──────── Data excerpts ────────

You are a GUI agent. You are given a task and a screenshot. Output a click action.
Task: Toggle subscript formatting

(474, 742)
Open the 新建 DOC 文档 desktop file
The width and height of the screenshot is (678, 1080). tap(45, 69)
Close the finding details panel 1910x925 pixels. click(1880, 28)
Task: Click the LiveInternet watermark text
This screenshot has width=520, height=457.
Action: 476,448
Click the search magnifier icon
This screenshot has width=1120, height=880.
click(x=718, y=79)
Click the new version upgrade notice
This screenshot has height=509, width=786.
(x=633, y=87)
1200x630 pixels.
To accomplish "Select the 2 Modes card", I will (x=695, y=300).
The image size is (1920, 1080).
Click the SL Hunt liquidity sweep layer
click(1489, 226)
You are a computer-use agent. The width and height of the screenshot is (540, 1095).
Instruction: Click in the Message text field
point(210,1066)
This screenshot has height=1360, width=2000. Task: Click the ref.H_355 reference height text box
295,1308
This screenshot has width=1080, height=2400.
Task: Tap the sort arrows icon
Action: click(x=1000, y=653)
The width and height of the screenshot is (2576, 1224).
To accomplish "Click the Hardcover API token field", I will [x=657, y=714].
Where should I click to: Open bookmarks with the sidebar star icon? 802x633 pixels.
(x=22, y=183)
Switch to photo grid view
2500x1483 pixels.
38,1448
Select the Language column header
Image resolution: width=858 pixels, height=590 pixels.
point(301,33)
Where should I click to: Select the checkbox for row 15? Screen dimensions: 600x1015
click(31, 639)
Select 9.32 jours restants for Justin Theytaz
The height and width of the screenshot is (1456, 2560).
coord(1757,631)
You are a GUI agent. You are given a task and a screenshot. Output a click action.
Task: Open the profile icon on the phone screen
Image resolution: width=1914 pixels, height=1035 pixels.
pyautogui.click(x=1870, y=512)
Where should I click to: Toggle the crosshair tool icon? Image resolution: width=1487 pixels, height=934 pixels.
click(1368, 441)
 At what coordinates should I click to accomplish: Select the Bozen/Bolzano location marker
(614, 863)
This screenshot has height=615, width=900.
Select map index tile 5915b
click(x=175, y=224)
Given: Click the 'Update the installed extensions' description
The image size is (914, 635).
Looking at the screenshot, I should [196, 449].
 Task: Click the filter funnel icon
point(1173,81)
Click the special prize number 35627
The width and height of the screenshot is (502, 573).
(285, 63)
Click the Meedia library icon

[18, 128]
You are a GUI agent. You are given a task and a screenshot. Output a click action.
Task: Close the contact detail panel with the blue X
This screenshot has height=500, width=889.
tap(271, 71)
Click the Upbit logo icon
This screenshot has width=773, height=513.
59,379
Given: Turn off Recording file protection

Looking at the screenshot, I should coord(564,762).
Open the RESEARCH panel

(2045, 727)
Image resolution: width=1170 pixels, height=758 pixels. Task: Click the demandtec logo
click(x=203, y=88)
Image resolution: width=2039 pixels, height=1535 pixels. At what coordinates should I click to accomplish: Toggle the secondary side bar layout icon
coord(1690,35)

────────

Rewrite the lines as a Markdown table with the columns Row and Line, skipping any blank lines. Start at the line that contains "This screenshot has height=615, width=900." and stop after the line that contains "Looking at the screenshot, I should [196, 449].".

| Row | Line |
|---|---|
| 1 | This screenshot has height=615, width=900. |
| 2 | Select map index tile 5915b |
| 3 | click(x=175, y=224) |
| 4 | Given: Click the 'Update the installed extensions' description |
| 5 | The image size is (914, 635). |
| 6 | Looking at the screenshot, I should [196, 449]. |